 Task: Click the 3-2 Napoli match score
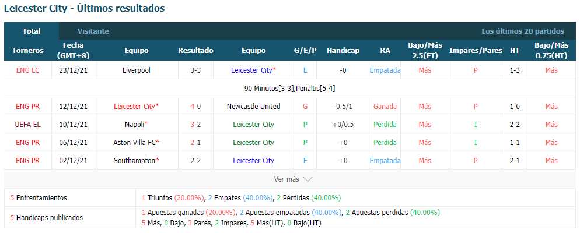(195, 125)
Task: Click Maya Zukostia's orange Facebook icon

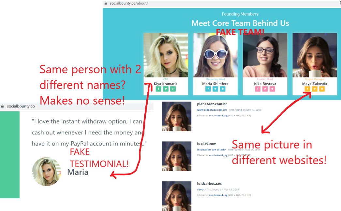Action: [307, 89]
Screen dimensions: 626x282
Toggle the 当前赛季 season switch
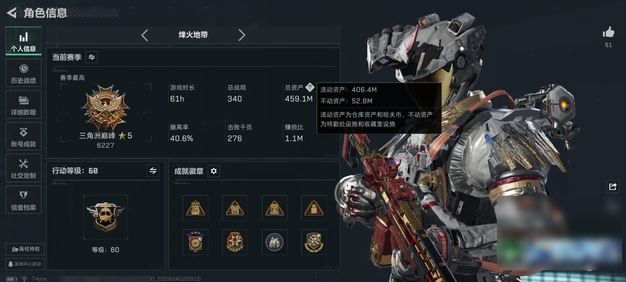click(92, 57)
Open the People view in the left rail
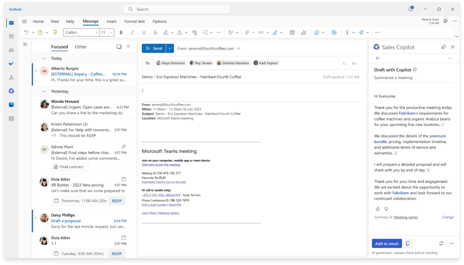 point(11,50)
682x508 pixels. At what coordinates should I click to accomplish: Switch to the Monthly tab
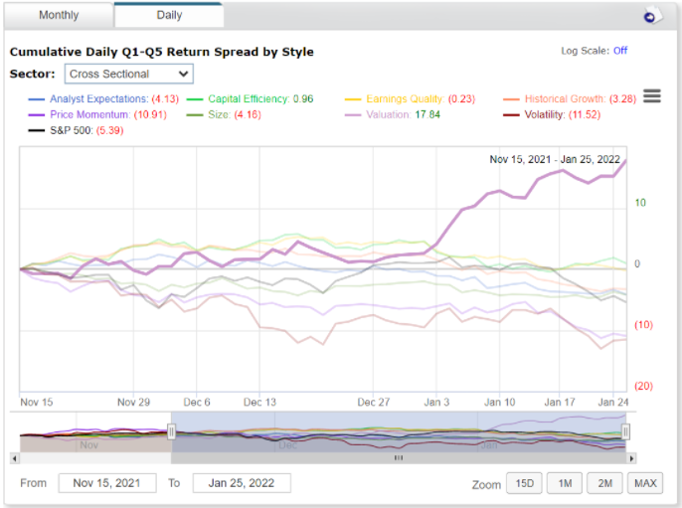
+++++
Exercise brief |
Retype each record exactly as it stands, but do not include the pictures.

Reply to the task |
 Task: Click the 3-2 Napoli match score
(195, 125)
Task: Click Maya Zukostia's orange Facebook icon

Action: [307, 89]
Screen dimensions: 626x282
Toggle the 当前赛季 season switch
click(92, 57)
Open the People view in the left rail
 point(11,50)
682x508 pixels. At what coordinates should I click to accomplish: Switch to the Monthly tab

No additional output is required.